Animado por un impulso de captar la realidad y sus personajes, sin tregua y sin pausa, Pascual se ha convertido en un personaje de la vida cultural de la Ciudad de México. Difícil asistir a una actividad literaria o pictórica y no encontrarse con su figura y su lente. Yo estaba persuadido de que había vuelto a los retratos y su proyecto de las espaldas había prescrito. Lo invité hace unos días a Cuernavaca, a retratar a un escultor para un libro de relatos sobre artistas visuales que está en proceso de edición. Apenas entramos a su casa, Pascual descubrió a la joven esposa, también artista, y sin preámbulos la invitó a posar para él.
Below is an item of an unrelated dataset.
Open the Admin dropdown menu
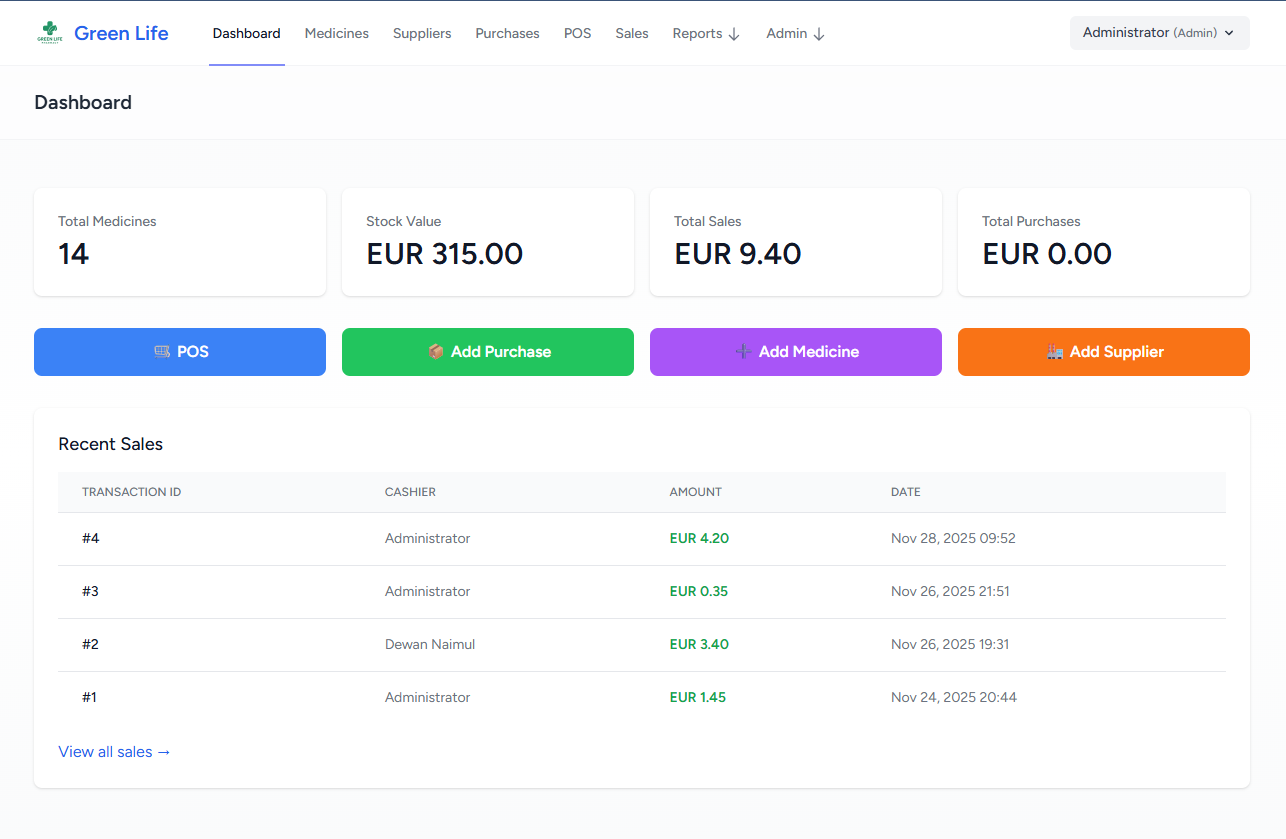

Ella sonrió y le dijo, primero es lo primero, viniste a retratarlo a él, luego ya veremos. Al terminar la sesión con el escultor, la joven señora le dijo: muy bien ahora vamos con la espalda, pero el escritor se queda afuera. Mientras yo deambulaba entre las piezas escultóricas, Pascual había convencido al marido de posar al lado de ella. Al terminar, los tres, al unísono gritaron mi nombre. Ya podía pasar. Literalmente me habían dado la espalda, pero a Pascual se la habían mostrado.